ValueAct intended to use its position as a major shareholder of these companies to obtain access to management, to learn information about the merger and the companies’ strategies in private conversations with senior executives, to influence those executives to improve the chances that the merger would be completed, and to influence other business decisions whether or not the merger went forward.

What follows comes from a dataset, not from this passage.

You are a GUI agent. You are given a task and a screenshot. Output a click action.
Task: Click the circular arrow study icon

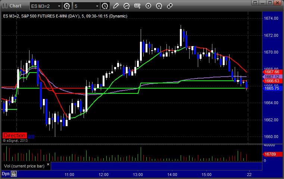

In light of this, DOJ asserts that ValueAct could not rely on the limited “investment-only” exemption to HSR notification requirements because ValueAct did in fact intend to influence the companies’ business decisions.4

ValueAct replied in a statement that the firm takes its disclosures “extremely seriously” and that it plans to fight the lawsuit. The firm added, “[w]e have acted entirely properly and in compliance with the law. We fundamentally disagree with the Justice Department’s allegations in this case.” This case nonetheless illustrates the continued efforts of antitrust agencies to curtail reliance on the exemption, the precise boundaries of which remain unclear given that other recent defendants (like Third Point) have opted for settlement.

KEY TAKEAWAYS

  • The Cautionary Tale of Websites. In its complaint, DOJ quoted language from ValueAct’s website regarding ValueAct’s investment strategy. DOJ’s reliance on such broad and generalized marketing statements should put investors on notice to be cognizant of how their services are advertised. The language stating that ValueAct supported “active, constructive involvement” in the management of the companies in which it invests says nothing about ValueAct’s specific intentions or conduct with respect to its investment in the Companies, but it is being used in an effort to undercut the argument that the acquisition of Baker Hughes and Halliburton’s shares was purely for “investment purposes.” This is important to keep in mind as investors consider whether to invoke the exemption — specifically, whether there is publicly available information that an agency could claim contradicts the exemption requirements.
  • Repeat Offenders Beware. It is noteworthy that this was not ValueAct’s first reporting violation. The complaint explains how ValueAct has twice faced similar charges from federal regulators over prior disclosures, previously paying the government $1.1 million to settle similar claims. This pattern appears to have furthered DOJ’s resolve to pursue penalties against ValueAct. Indeed, DOJ asked the court to assess a civil penalty of at least $19 million against the company. This outcome is consistent with language in the FTC’s settlement with Third Point, where the FTC cited the fact that it was Third Point’s first HSR violation as one of the reasons it chose not to seek civil penalties against the company.
  • Continued Scrutiny. As this suit highlights, DOJ is not hesitant about closely scrutinizing whether an investor intends to influence a company’s business decisions and therefore falls outside the exemption. As both this and the Third Point resolution make clear, investor intent is critical, and the regulatory agencies will not hesitate to ferret out illusory passive intent.